The Treatment of Complicated and High Risk Chronic Lymphocytic Leukemia (CLL) with Fludarabine, Cyclophosphamide and Rituximab (FCR).

Between November 2000 and November 2004, we treated 11 patients with the FCR regimen for complicated CLL. The median age was 64 years (51–80 years) and the median number of prior regimens received was 1(0–4). Median number of FCR cycles delivered was 4 (2–6). Four patients were treated due to active autoimmune hemolytic anemia (AIHA), three patients due to massive lymphadenopathy, two patients for short lymphocyte doubling time, one patient for active AIHA and immune thrombocytopenia and one patient for progressive splenomegaly. Two patients received only 2 cycles of FCR due to prolonged pancytopenia secondary to hypoplastic bone marrow. Four of the patients with AIHA had prior splenectomies. Overall response rate, according to NCIWG criteria, was 100% including the patients who had received only 2 cycles. One patient achieved a complete remission, seven patients achieved nodular partial remissions and three achieved partial remissions. Among the 7 patients with nodular PR’s, 4 had no evidence of residual CLL by flow cytometry and are continuing to be in remission at a median follow up of 53 months. The other 3 patients with nPR who had evidence of disease by flow cytometry relapsed at a median of 23 months (16–33 months). The patient who had a CR by NCIWG criteria, still had evidence of disease by flow cytometry and relapsed at 35 months. All patients with AIHA and immune thrombocytopenia achieved a remission of their autoimmune processes, including those who failed splenectomy. Grade 3–4 neutropenia, thrombocytopenia and anemia occurred in 8, 2 and 2 patients respectively. The median progression free interval was 33 months (9+ to 54 m) and the overall survival was 56 months (9+ to 56m). Four patients had expired at the time of this report due to progression of CLL(1), sepsis while still in remission(1), high grade transformation and subsequent sepsis(1) and complications of allogeneic transplant(1). Cytogenetic remissions were achieved in 7/9 patients. Three of them continue to be in remission at the time of this report with a median follow up of 53 months since initiation of therapy.

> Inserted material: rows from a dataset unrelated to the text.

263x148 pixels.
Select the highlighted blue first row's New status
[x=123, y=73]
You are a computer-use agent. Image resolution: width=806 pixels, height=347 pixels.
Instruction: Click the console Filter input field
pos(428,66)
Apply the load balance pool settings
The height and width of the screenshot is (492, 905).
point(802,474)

Conclusion: FCR is an effective treatment regimen for CLL associated AIHA, even after failing splenectomy and can result in high response rates and prolonged remissions. Flow cytometry remission seems to correlate with prolonged disease free survival in patients achieving nodular partial remissions according to the NCIWG criteria. We suggest treatment with FCR until elimination of minimal residual disease by flow cytometry irrespective of histopathological remission.